Anonymous Monk has asked for the wisdom of the Perl Monks concerning the following question:

A wide variety of encoded and unencoded content has been observed in the wild while parsing titles out of RSS feeds by hand with Perl. A number of modules are used to capture, manipulate and display proper HTML from these sources. Before working on the text we find inside title tags it's been found necessary to decode the text at least 3 times with HTML::Entities::decode before performing Encode::decode_utf8. At this point we can strip things that we don't want like HTML and CDATA tags. Then HTML::Entities::encode is used before display as HTML.
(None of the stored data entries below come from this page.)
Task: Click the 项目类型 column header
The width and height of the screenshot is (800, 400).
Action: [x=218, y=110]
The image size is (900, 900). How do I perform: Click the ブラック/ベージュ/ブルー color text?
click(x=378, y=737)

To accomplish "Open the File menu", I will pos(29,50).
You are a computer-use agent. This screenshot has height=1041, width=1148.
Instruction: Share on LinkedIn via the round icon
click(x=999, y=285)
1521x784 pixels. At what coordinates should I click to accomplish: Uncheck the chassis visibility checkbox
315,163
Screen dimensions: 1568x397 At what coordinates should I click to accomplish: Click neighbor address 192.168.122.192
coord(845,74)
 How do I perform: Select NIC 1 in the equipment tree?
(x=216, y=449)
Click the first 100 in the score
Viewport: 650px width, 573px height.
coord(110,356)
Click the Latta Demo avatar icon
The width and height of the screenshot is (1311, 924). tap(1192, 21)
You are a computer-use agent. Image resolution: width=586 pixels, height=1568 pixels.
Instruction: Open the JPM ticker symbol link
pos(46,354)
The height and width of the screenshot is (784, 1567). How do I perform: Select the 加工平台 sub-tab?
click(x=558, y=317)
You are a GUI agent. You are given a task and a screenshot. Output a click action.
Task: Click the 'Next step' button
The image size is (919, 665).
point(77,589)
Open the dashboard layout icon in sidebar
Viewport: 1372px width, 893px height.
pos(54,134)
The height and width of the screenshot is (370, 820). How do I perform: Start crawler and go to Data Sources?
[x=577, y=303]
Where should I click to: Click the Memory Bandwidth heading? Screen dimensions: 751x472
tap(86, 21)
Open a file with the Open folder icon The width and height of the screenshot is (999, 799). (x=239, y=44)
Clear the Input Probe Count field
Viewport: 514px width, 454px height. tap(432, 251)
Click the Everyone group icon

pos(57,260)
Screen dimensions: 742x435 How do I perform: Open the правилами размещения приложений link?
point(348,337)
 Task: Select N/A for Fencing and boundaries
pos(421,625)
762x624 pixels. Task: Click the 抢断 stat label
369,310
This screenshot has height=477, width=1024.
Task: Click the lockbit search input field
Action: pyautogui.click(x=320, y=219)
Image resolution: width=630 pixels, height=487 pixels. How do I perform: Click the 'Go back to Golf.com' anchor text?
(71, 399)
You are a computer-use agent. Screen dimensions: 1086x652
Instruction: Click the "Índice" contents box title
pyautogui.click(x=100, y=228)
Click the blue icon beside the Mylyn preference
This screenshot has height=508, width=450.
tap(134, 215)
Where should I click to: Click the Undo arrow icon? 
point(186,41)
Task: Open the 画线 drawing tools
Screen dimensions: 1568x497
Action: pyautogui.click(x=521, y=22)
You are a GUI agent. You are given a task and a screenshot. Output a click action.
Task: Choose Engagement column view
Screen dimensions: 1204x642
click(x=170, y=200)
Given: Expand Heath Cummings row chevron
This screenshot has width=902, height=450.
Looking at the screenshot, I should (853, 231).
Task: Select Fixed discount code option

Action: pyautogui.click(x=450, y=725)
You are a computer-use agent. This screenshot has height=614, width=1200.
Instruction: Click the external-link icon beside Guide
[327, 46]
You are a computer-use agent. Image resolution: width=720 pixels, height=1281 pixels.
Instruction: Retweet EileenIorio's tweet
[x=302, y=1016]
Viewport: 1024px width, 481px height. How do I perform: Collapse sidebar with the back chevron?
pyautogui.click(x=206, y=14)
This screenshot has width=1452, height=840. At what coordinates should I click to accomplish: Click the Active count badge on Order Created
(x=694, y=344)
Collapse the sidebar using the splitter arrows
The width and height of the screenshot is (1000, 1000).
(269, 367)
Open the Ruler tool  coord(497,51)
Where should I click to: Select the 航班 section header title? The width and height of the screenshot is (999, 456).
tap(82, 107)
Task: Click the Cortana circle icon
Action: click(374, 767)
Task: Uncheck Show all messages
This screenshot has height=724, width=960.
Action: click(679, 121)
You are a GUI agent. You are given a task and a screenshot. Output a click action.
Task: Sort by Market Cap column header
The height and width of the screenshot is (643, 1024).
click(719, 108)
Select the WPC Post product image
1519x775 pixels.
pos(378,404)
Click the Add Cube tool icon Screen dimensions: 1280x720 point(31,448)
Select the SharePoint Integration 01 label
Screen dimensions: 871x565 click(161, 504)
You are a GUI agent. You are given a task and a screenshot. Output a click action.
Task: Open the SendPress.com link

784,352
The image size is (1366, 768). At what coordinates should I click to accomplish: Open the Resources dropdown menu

We use modules like XML::RSS for other projects, but have to do it manually in this case. The question here involves the triple decoding process. From our perspective this is not an actual problem because it seems to work :-) However, before we find quadruple encoded documents it might be wise to find a reliable way to test for the presence of entities in a string before decoding it, so we can recurse.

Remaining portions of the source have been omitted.